(PROVIDED DATA begins)

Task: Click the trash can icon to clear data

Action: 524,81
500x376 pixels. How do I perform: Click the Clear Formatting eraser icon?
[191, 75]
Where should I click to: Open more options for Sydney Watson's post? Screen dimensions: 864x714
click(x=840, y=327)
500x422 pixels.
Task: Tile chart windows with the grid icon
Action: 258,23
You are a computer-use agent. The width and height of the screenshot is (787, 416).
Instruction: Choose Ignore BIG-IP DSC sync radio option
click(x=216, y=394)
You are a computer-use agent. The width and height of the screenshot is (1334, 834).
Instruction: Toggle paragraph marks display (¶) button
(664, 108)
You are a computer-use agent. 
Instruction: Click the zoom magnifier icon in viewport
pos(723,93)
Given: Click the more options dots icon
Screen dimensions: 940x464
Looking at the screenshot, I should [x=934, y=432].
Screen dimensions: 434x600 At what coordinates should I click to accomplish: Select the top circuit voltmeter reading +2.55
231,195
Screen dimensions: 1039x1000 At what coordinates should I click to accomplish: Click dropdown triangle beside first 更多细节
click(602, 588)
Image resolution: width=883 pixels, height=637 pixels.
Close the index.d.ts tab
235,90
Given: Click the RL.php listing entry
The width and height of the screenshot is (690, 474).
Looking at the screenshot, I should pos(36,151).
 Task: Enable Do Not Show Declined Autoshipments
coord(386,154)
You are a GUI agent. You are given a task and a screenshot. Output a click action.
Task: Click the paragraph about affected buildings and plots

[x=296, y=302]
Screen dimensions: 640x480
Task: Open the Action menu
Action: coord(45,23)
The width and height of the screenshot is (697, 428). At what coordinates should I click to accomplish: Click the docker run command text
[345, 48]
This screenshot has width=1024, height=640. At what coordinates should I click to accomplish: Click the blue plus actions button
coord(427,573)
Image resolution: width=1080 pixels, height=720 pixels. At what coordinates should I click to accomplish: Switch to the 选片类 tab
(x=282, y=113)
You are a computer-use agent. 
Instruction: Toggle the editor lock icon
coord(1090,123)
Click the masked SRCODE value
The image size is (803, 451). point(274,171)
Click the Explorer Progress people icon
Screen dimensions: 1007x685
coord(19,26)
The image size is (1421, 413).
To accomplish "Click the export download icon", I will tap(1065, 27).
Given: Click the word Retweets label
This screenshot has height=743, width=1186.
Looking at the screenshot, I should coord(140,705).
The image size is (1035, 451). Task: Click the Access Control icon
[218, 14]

(PROVIDED DATA ends)

▸ **WHAT THE TASK ASKS**
Every entry should be transcribed exactly, with nothing omitted.

▸ **TASK RESULT**
Task: Click the trash can icon to clear data

Action: 524,81
500x376 pixels. How do I perform: Click the Clear Formatting eraser icon?
[191, 75]
Where should I click to: Open more options for Sydney Watson's post? Screen dimensions: 864x714
click(x=840, y=327)
500x422 pixels.
Task: Tile chart windows with the grid icon
Action: 258,23
You are a computer-use agent. The width and height of the screenshot is (787, 416).
Instruction: Choose Ignore BIG-IP DSC sync radio option
click(x=216, y=394)
You are a computer-use agent. The width and height of the screenshot is (1334, 834).
Instruction: Toggle paragraph marks display (¶) button
(664, 108)
You are a computer-use agent. 
Instruction: Click the zoom magnifier icon in viewport
pos(723,93)
Given: Click the more options dots icon
Screen dimensions: 940x464
Looking at the screenshot, I should [x=934, y=432].
Screen dimensions: 434x600 At what coordinates should I click to accomplish: Select the top circuit voltmeter reading +2.55
231,195
Screen dimensions: 1039x1000 At what coordinates should I click to accomplish: Click dropdown triangle beside first 更多细节
click(602, 588)
Image resolution: width=883 pixels, height=637 pixels.
Close the index.d.ts tab
235,90
Given: Click the RL.php listing entry
The width and height of the screenshot is (690, 474).
Looking at the screenshot, I should pos(36,151).
 Task: Enable Do Not Show Declined Autoshipments
coord(386,154)
You are a GUI agent. You are given a task and a screenshot. Output a click action.
Task: Click the paragraph about affected buildings and plots

[x=296, y=302]
Screen dimensions: 640x480
Task: Open the Action menu
Action: coord(45,23)
The width and height of the screenshot is (697, 428). At what coordinates should I click to accomplish: Click the docker run command text
[345, 48]
This screenshot has width=1024, height=640. At what coordinates should I click to accomplish: Click the blue plus actions button
coord(427,573)
Image resolution: width=1080 pixels, height=720 pixels. At what coordinates should I click to accomplish: Switch to the 选片类 tab
(x=282, y=113)
You are a computer-use agent. 
Instruction: Toggle the editor lock icon
coord(1090,123)
Click the masked SRCODE value
The image size is (803, 451). point(274,171)
Click the Explorer Progress people icon
Screen dimensions: 1007x685
coord(19,26)
The image size is (1421, 413).
To accomplish "Click the export download icon", I will tap(1065, 27).
Given: Click the word Retweets label
This screenshot has height=743, width=1186.
Looking at the screenshot, I should coord(140,705).
The image size is (1035, 451). Task: Click the Access Control icon
[218, 14]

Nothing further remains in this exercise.